▸ INSTRUCTIONS FOR THE TASK:
All of the records below should be retyped exactly, with no pictures included.

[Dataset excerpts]
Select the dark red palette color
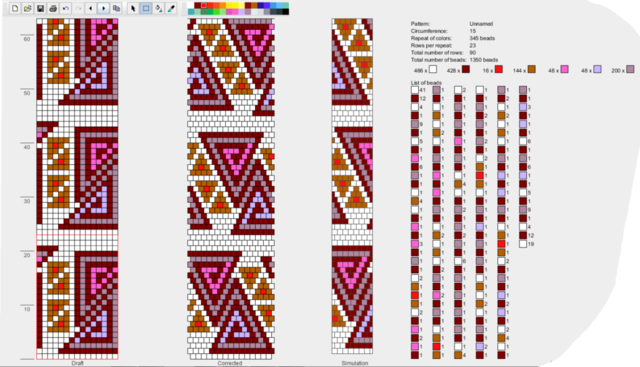 198,5
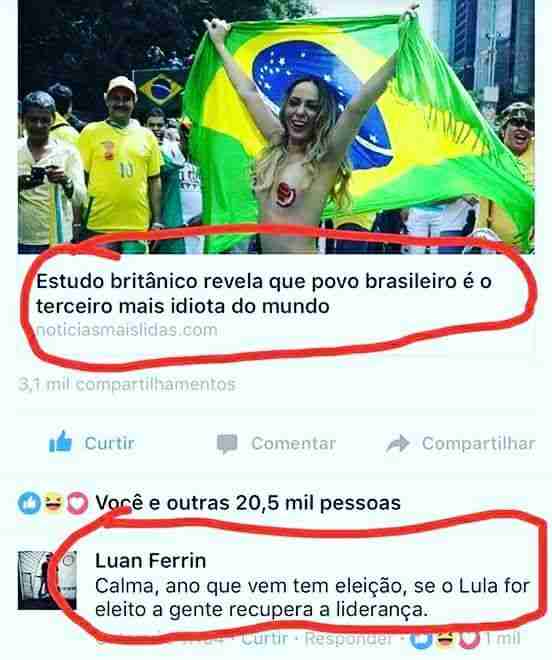Click the Compartilhar arrow icon

pos(398,444)
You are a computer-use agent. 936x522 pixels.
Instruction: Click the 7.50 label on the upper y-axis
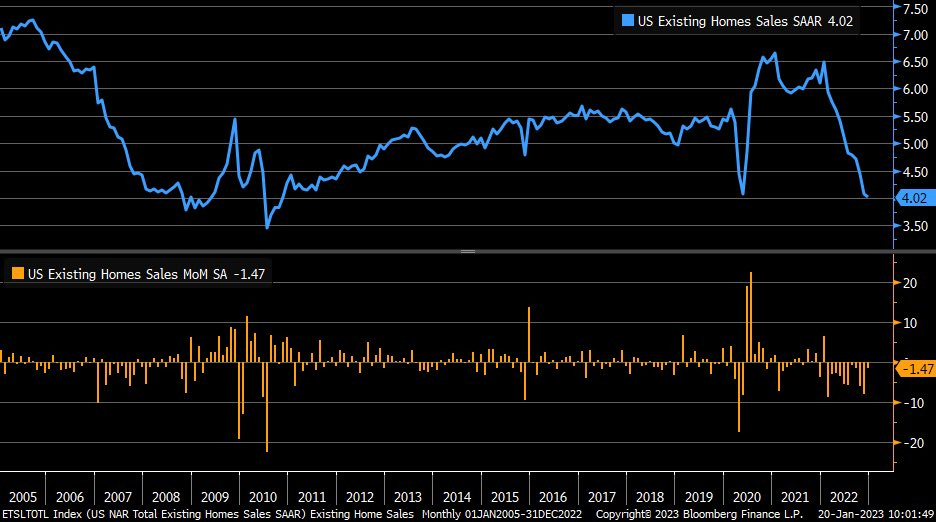915,9
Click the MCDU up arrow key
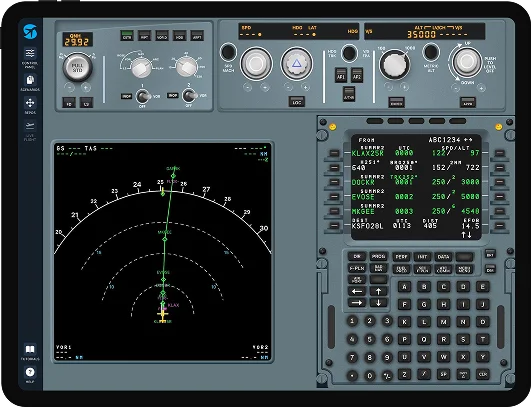This screenshot has width=532, height=407. click(x=378, y=291)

▸ WRITTEN ANSWER:
Select the dark red palette color
 198,5
Click the Compartilhar arrow icon

pos(398,444)
You are a computer-use agent. 936x522 pixels.
Instruction: Click the 7.50 label on the upper y-axis
915,9
Click the MCDU up arrow key
This screenshot has width=532, height=407. click(x=378, y=291)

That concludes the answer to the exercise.